▸ **EXERCISE DATA**
::::::::::
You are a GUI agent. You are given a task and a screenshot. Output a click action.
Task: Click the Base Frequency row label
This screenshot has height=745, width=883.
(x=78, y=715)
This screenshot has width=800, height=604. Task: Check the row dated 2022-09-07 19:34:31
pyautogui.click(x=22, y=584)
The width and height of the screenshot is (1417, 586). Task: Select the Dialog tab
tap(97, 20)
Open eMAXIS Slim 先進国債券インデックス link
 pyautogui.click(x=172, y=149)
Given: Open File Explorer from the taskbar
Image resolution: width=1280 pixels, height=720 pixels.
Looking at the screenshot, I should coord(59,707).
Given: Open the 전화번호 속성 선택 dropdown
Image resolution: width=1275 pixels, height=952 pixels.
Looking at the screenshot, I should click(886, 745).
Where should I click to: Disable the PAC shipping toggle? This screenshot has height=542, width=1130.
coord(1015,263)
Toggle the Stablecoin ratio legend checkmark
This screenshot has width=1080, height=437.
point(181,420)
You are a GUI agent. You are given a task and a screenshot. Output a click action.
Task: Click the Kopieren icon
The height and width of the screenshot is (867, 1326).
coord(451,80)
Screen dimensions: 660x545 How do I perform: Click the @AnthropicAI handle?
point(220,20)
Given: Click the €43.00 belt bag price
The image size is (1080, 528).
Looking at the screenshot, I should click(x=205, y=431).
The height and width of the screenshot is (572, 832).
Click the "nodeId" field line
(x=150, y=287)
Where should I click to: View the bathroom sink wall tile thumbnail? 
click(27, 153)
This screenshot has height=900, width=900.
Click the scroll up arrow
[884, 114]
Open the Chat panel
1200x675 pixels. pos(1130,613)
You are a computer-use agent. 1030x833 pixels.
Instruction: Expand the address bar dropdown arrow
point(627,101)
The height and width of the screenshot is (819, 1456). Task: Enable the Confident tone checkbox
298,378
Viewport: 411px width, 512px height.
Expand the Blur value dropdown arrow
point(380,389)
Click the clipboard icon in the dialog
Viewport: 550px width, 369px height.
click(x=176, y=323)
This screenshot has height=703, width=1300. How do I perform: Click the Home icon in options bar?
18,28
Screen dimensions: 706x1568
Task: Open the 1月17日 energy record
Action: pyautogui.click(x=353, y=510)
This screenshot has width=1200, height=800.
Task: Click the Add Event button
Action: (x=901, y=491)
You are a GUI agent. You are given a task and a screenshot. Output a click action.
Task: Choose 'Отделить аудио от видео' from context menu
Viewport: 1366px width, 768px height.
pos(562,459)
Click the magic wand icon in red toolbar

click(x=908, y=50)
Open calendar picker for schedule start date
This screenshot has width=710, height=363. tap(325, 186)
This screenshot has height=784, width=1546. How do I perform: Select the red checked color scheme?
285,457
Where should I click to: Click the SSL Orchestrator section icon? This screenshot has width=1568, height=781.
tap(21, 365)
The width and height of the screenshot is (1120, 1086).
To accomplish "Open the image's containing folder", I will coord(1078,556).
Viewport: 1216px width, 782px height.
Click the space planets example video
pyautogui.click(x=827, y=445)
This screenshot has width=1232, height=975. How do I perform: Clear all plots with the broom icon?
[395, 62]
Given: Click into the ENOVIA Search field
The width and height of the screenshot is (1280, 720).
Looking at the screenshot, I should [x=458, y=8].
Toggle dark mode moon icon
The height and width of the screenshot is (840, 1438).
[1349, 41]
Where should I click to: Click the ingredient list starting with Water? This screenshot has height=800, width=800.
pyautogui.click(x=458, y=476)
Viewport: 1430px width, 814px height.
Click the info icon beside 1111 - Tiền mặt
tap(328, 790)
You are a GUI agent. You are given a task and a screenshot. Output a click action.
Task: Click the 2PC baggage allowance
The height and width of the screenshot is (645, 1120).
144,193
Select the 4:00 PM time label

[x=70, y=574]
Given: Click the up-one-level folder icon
::::::::::
▸ **TASK REQUIREMENTS**
Your output should consist solely of the lines from the beginning of the entries through the line containing "The height and width of the screenshot is (572, 832).", reproduced exactly.

▸ **WRITTEN RESPONSE**
You are a GUI agent. You are given a task and a screenshot. Output a click action.
Task: Click the Base Frequency row label
This screenshot has height=745, width=883.
(x=78, y=715)
This screenshot has width=800, height=604. Task: Check the row dated 2022-09-07 19:34:31
pyautogui.click(x=22, y=584)
The width and height of the screenshot is (1417, 586). Task: Select the Dialog tab
tap(97, 20)
Open eMAXIS Slim 先進国債券インデックス link
 pyautogui.click(x=172, y=149)
Given: Open File Explorer from the taskbar
Image resolution: width=1280 pixels, height=720 pixels.
Looking at the screenshot, I should coord(59,707).
Given: Open the 전화번호 속성 선택 dropdown
Image resolution: width=1275 pixels, height=952 pixels.
Looking at the screenshot, I should click(886, 745).
Where should I click to: Disable the PAC shipping toggle? This screenshot has height=542, width=1130.
coord(1015,263)
Toggle the Stablecoin ratio legend checkmark
This screenshot has width=1080, height=437.
point(181,420)
You are a GUI agent. You are given a task and a screenshot. Output a click action.
Task: Click the Kopieren icon
The height and width of the screenshot is (867, 1326).
coord(451,80)
Screen dimensions: 660x545 How do I perform: Click the @AnthropicAI handle?
point(220,20)
Given: Click the €43.00 belt bag price
The image size is (1080, 528).
Looking at the screenshot, I should click(x=205, y=431).
The height and width of the screenshot is (572, 832).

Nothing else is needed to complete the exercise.